Data supplied:
==*==

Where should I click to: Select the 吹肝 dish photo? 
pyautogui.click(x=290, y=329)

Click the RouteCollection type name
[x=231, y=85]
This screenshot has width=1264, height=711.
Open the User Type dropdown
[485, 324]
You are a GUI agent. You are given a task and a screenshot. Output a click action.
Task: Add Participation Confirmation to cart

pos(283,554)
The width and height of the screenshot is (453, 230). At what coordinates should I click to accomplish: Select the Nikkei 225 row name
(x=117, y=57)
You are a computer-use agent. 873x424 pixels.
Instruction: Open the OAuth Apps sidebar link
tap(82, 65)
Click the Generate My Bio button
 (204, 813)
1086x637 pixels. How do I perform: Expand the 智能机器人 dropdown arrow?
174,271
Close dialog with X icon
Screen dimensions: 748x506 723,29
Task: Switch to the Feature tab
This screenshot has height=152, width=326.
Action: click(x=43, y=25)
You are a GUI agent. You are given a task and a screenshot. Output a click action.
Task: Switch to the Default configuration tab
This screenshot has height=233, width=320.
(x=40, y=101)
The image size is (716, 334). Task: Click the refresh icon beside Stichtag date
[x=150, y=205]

==*==

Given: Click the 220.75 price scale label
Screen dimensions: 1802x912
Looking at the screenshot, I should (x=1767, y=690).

==*==

What you have to do: Keeping every character as it is, restate the lines above that run from the line with "Where should I" through the line with "Task: Switch to the Feature tab", both included, and nothing else.

Reply to the exercise:
Where should I click to: Select the 吹肝 dish photo? 
pyautogui.click(x=290, y=329)

Click the RouteCollection type name
[x=231, y=85]
This screenshot has width=1264, height=711.
Open the User Type dropdown
[485, 324]
You are a GUI agent. You are given a task and a screenshot. Output a click action.
Task: Add Participation Confirmation to cart

pos(283,554)
The width and height of the screenshot is (453, 230). At what coordinates should I click to accomplish: Select the Nikkei 225 row name
(x=117, y=57)
You are a computer-use agent. 873x424 pixels.
Instruction: Open the OAuth Apps sidebar link
tap(82, 65)
Click the Generate My Bio button
 (204, 813)
1086x637 pixels. How do I perform: Expand the 智能机器人 dropdown arrow?
174,271
Close dialog with X icon
Screen dimensions: 748x506 723,29
Task: Switch to the Feature tab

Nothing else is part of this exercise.